◆ **Aim**: Filter the records below, keeping every line that contains the word "Collapse".

====== Records supplied

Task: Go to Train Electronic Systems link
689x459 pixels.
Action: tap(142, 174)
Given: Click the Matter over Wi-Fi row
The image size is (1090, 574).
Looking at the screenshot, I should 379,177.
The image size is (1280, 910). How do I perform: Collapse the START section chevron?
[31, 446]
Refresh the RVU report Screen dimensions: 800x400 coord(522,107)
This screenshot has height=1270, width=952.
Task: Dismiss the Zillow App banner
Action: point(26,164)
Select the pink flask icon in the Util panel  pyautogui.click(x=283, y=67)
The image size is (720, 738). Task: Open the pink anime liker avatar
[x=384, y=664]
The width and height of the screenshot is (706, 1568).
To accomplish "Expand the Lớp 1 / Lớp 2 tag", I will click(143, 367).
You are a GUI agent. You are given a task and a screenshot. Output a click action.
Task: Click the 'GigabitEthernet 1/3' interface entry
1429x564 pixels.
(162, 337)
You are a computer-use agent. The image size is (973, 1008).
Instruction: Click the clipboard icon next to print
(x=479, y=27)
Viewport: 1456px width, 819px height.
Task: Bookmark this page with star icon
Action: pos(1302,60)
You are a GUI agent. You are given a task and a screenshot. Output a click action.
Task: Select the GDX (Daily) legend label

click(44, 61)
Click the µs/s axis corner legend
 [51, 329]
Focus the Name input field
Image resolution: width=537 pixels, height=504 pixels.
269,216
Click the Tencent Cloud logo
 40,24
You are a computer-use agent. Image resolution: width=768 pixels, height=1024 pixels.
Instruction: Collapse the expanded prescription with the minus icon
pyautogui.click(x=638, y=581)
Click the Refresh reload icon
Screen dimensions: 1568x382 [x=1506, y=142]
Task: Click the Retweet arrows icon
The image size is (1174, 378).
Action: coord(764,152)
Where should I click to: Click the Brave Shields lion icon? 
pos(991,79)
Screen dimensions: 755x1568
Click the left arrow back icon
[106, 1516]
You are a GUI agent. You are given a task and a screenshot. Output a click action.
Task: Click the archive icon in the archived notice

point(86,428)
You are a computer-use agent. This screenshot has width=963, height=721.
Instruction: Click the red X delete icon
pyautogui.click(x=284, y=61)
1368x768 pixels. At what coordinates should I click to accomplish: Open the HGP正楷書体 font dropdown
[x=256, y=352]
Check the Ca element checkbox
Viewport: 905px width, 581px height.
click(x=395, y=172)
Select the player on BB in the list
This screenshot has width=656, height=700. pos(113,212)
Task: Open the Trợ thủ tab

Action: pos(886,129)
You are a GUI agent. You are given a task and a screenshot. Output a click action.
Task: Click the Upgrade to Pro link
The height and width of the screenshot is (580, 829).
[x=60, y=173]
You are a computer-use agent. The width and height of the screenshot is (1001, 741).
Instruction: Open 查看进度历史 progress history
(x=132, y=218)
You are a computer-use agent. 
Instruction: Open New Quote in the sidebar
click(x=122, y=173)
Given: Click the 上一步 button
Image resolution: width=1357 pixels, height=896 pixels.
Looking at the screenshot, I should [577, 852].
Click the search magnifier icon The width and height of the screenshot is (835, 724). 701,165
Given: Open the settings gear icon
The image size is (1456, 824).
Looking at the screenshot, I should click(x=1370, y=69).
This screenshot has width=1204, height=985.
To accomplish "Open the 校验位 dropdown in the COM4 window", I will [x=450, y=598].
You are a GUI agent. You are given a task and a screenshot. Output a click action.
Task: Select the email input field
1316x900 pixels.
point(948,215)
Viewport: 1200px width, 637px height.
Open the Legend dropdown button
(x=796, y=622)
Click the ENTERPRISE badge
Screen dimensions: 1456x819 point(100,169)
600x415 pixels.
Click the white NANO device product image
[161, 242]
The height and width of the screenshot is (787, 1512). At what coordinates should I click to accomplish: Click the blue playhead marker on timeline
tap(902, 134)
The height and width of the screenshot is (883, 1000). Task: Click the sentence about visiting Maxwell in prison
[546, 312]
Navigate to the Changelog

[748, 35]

============

◆ **Exercise solution**:
The image size is (1280, 910). How do I perform: Collapse the START section chevron?
Instruction: Collapse the expanded prescription with the minus icon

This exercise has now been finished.